Nous savons et nous avons la conviction, et il nous l'a dit, qu'il ne s'exprimera pas et qu'il appliquera le droit au silence. Qu'est-ce que vous voulez qu'on fasse? Nous avons prévenu, je l'ai dit depuis le premier jour, si mon client reste muet, nous quitterons sa défense.

Une citation de :Frank Berton, avocat de Salah Abdeslam

Frank Berton a dénoncé une décision politique et non juridique pour justifier la surveillance permanente du jeune terroriste. Selon lui, son client « avait des choses à dire et il allait les dire bientôt ».

« On crée un mutisme chez Salah Abdeslam, mais les vraies victimes dans tout ça, c'est les victimes des attentats de Paris, parce qu'elles ont droit à cette vérité et elles ont droit de tenter de comprendre l'incompréhensible », a pour sa part affirmé Sven Mary.

Dans L'Obs, l'avocat belge estime que les conditions de détention du djihadiste « relèvent de la torture psychologique ».

Selon Sven Mary, les « racines du mutisme » de Salah Abdelsam viennent du fait que le procureur de la République de Paris, François Molins, a lu le lendemain de son arrestation le contenu de son audition à la télévision « alors que l'encre de ces procès-verbaux n'est pas encore sèche ».

« Une forme de cynisme »

Salah Abdeslam avait tenté, devant le Conseil d'État, de faire suspendre la vidéosurveillance 24 heures sur 24, dispositif inédit en France, mais il a été débouté fin juillet par la plus haute juridiction administrative.

Pour Olivier Morice, avocat de plusieurs familles de victimes du Bataclan, l'annonce des défenseurs du djihadiste est une « manipulation qui consiste à essayer de présenter Salah Abdeslam comme une victime, de déplacer la réalité du débat judiciaire ».

« C'est un pas en avant tel jour et un pas en arrière un autre jour.
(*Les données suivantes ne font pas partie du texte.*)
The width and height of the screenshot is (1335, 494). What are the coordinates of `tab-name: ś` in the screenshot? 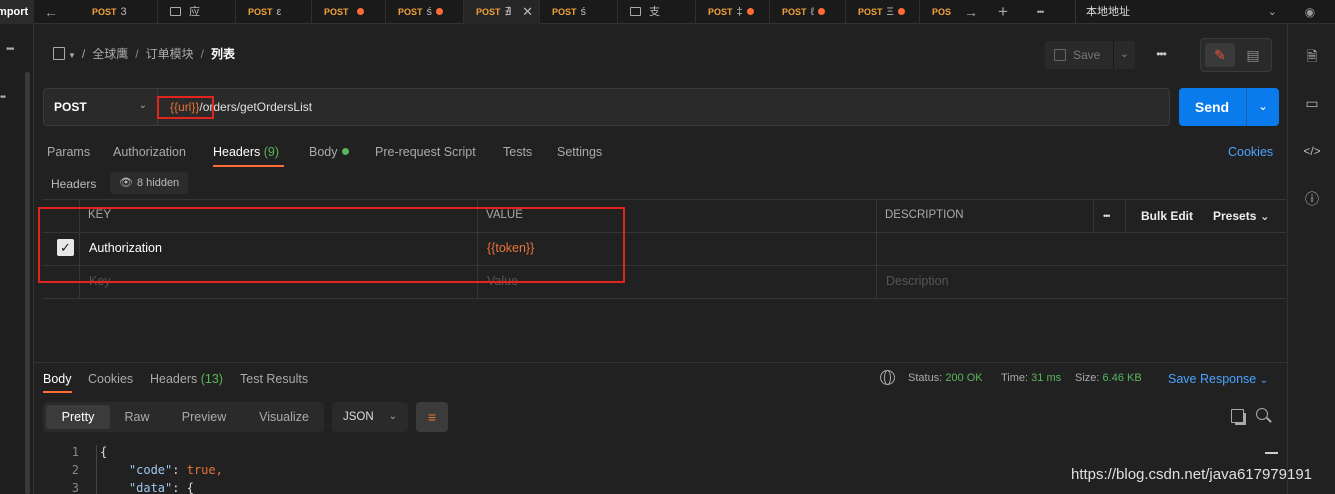 It's located at (584, 12).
Donc, j'imagine parfaitement qu'à un moment donné Salah Abdeslam puisse dire : "Ben tiens aujourd'hui j'ai envie de dire quelque chose à la justice française, demain je ne dirai plus rien parce que mes conditions d'incarcération ne sont pas satisfaisantes" », a-t-il dit sur BFM TV.

« Je dénonce une forme de cynisme de la part de Salah Abdeslam et de ses conseils », a-t-il ajouté.

Samia Maktouf, avocate d'une vingtaine de familles de victimes des attentats du 13 novembre, a estimé que l'essentiel était que le djihadiste arrive « sain et sauf » à son procès.

« Il n'a fait que faire croire qu'il allait coopérer. Aujourd'hui, pour les victimes, bien sûr que c'est ressenti comme du mépris », a-t-elle dit sur France Info.

« Nous continuons à faire confiance à la justice pour que les victimes puissent avoir des réponses précises à une question : pourquoi leurs enfants sont morts le 13 novembre par le fait de ces 13 protagonistes, dont Salah Abdeslam qui est survivant aujourd'hui? », a-t-elle ajouté.